In the course of a physics problem (arXiv:1206.6687), I stumbled on a curious correspondence between the eigenvalue distributions of the matrix product $U\bar{U}$, with $U$ a random unitary matrix and $\bar{U}$ its complex conjugate, on the one hand, and the random orthogonal matrix $O$ with determinant $-1$, on the other hand. The random matrices $U$ and $O$ are uniformly distributed with respect to the Haar measure on the unitary group $U(N)$ and the orthogonal group $O(N+1)$.

One eigenvalue of $O$ is fixed at $-1$ (to ensure that det $O=-1$). The other $N$ eigenvalues have a distribution $p_O$ which was known since Girko (1985). We calculated the distribution $p_{U\bar{U}}$ of the eigenvalues of $U\bar{U}$ (which we did not find in the literature *--- has anyone seen it before?*). We discovered to our surprise that $p_{U\bar{U}}=p_O$. This holds for both $N$ even and odd (in the latter case both $U\bar{U}$ and $O$ have an eigenvalue fixed at $+1$).

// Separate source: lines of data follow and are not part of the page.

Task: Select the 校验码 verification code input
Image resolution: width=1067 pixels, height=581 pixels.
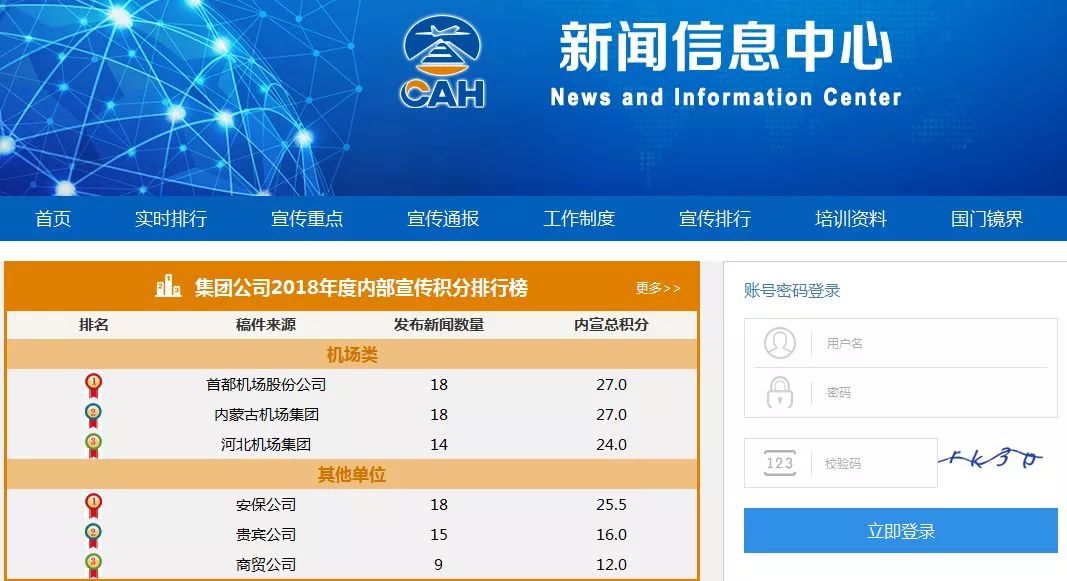Action: (875, 463)
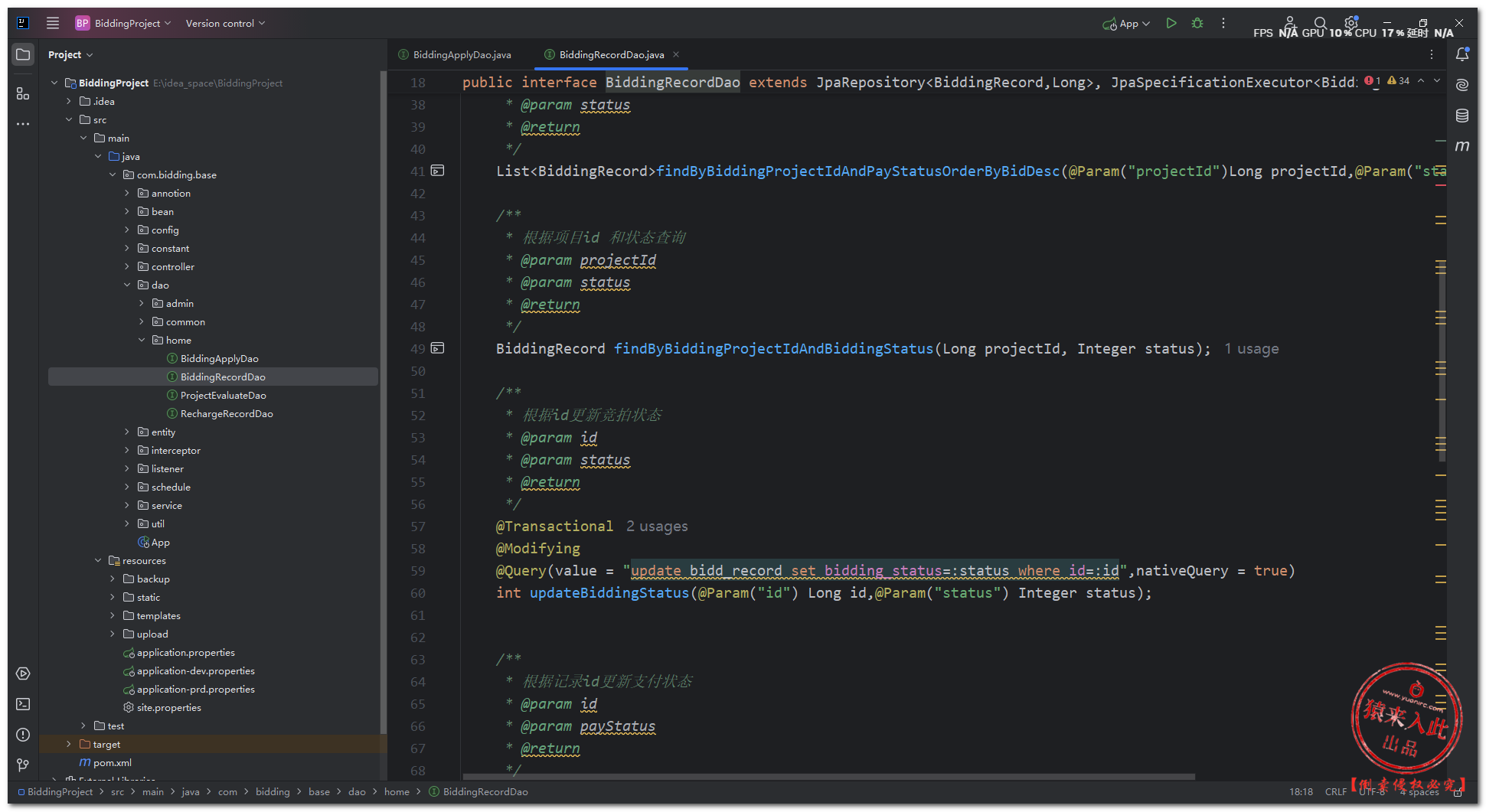The height and width of the screenshot is (812, 1486).
Task: Open the Database tool window
Action: pos(1462,116)
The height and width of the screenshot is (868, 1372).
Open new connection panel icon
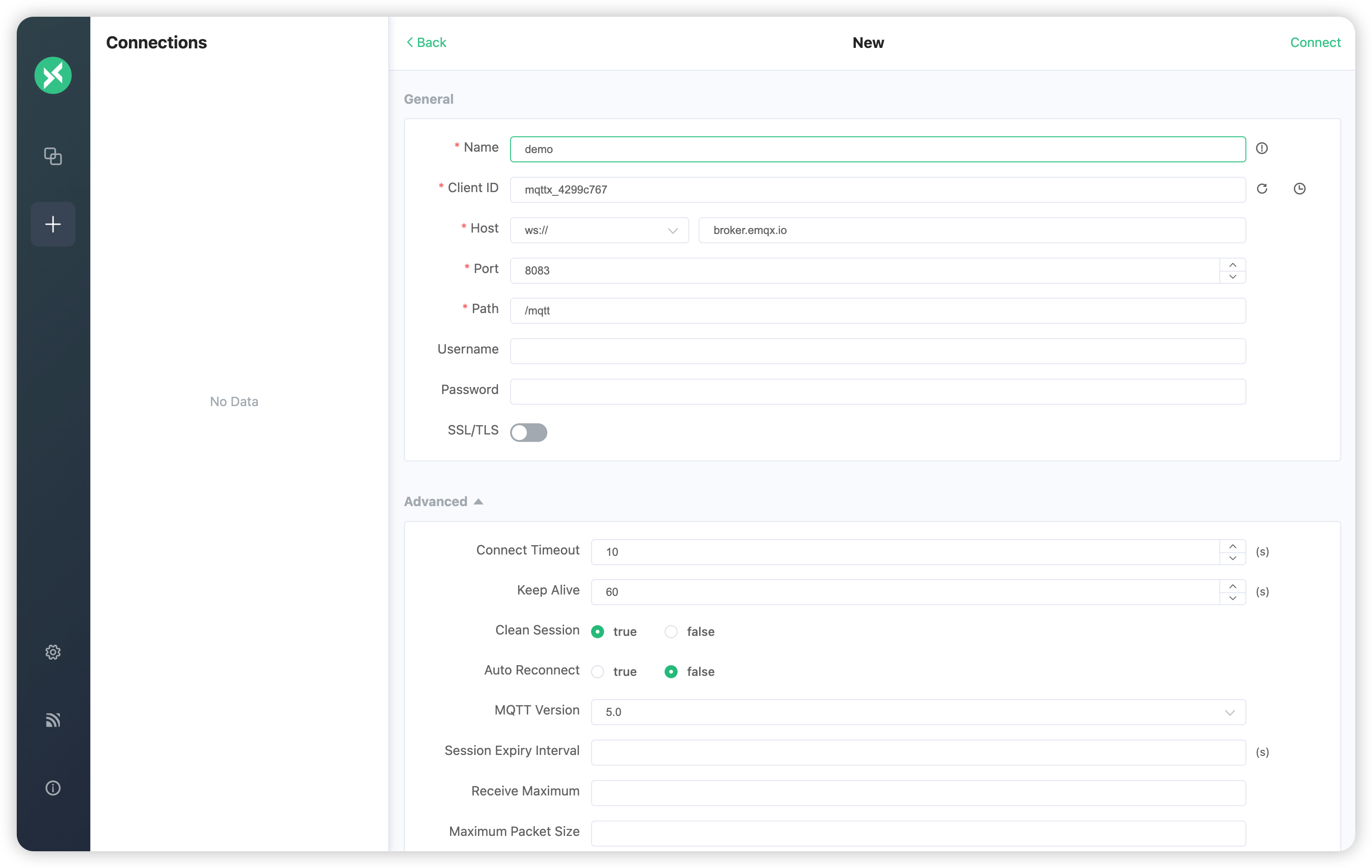[x=55, y=223]
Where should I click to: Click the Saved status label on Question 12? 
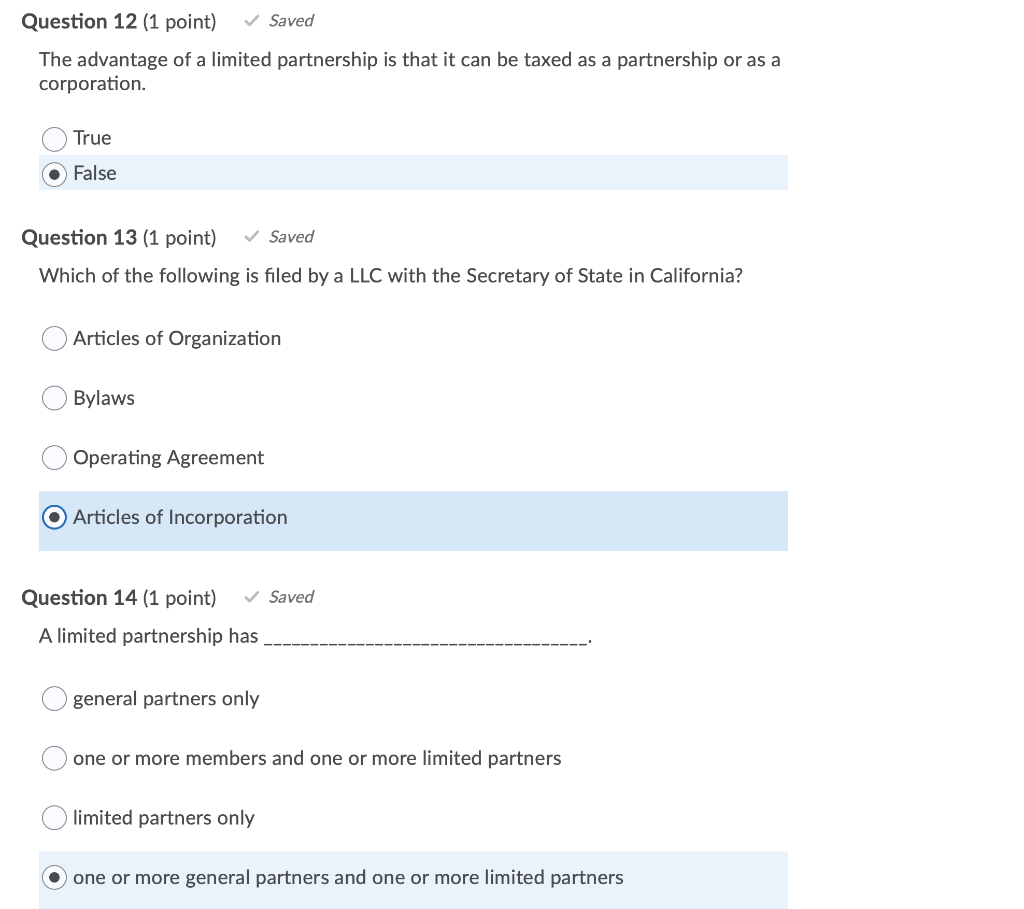click(x=291, y=20)
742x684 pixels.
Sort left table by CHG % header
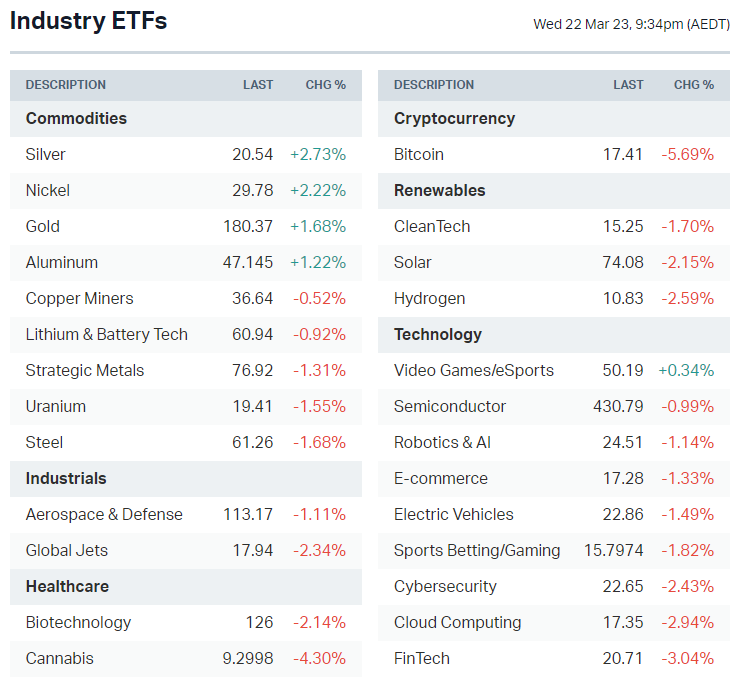(x=325, y=85)
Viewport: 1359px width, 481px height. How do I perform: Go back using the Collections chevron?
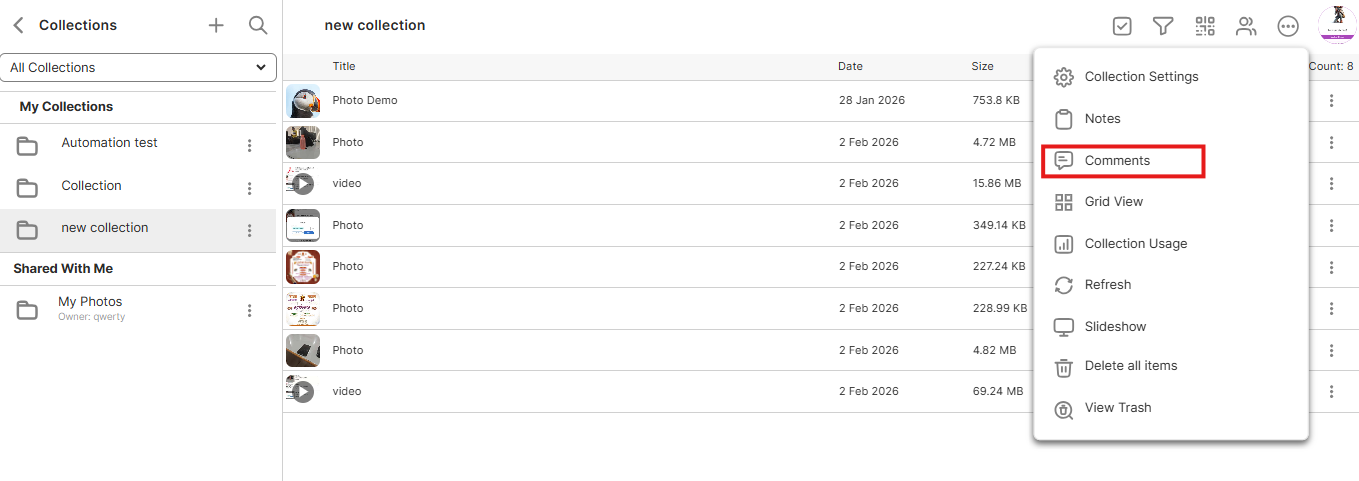pos(18,26)
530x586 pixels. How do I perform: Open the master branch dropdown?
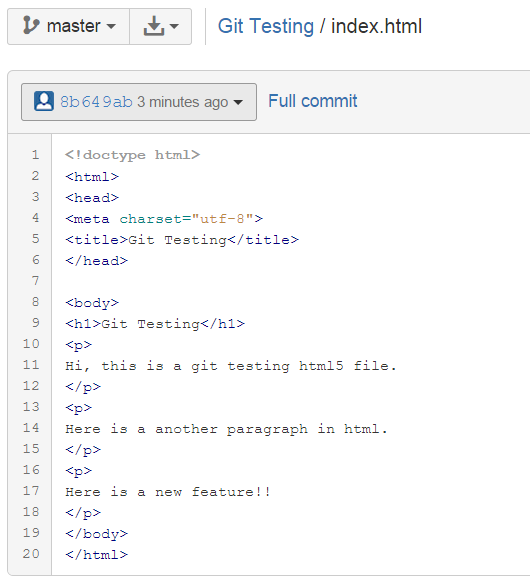(68, 27)
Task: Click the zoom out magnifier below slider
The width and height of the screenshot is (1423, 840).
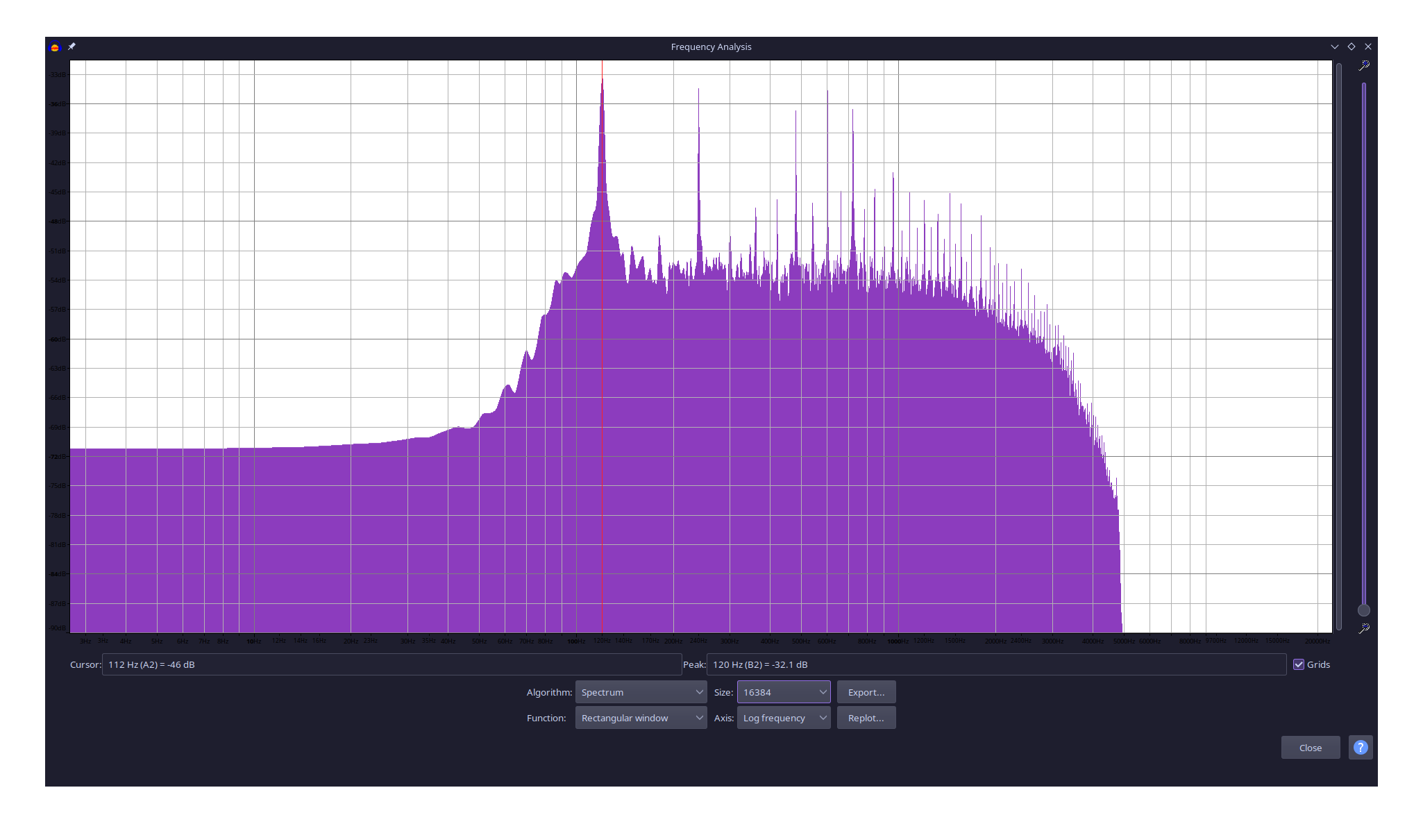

**Question:** Is there a more direct route to arrive at this identity between the two eigenvalue distributions, without going through a separate calculation of each one? (You can find two such separate calculations in the Appendix of arXiv:1206.6687, but this seems a rather unsatisfactory way of understanding the correspondence.)

Some intuition for what is going on: for both $U\bar{U}$ and $O$ the eigenvalues different from $\pm 1$ come in complex conjugate pairs $e^{\pm i\theta}$. The matrix $O$ has an unpaired eigenvalue at $-1$, which repels $\theta$ from $\pi$. The matrix $U\bar{U}$ cannot have an unpaired eigenvalue at $-1$ by construction and somehow this leads to a repulsion of $\theta$ from $\pi$ which is mathematically equivalent to what happens for the matrix $O$.

For example, when $N=2$ the eigenvalue $e^{i\theta}$ has the same distribution $P(\theta)=(2\pi)^{-1}(1+\cos\theta)$ for both $U\bar{U}$ and $O$. For $N=3$ the distribution is $P(\theta)=\pi^{-1}(1-\cos^2\theta)$, in addition to an eigenvalue fixed at $+1$, again the same for $U\bar{U}$ and $O$. The correspondence continues for larger $N$, when factors $(\cos\theta_k-\cos\theta_l)^2$ appear in both distributions.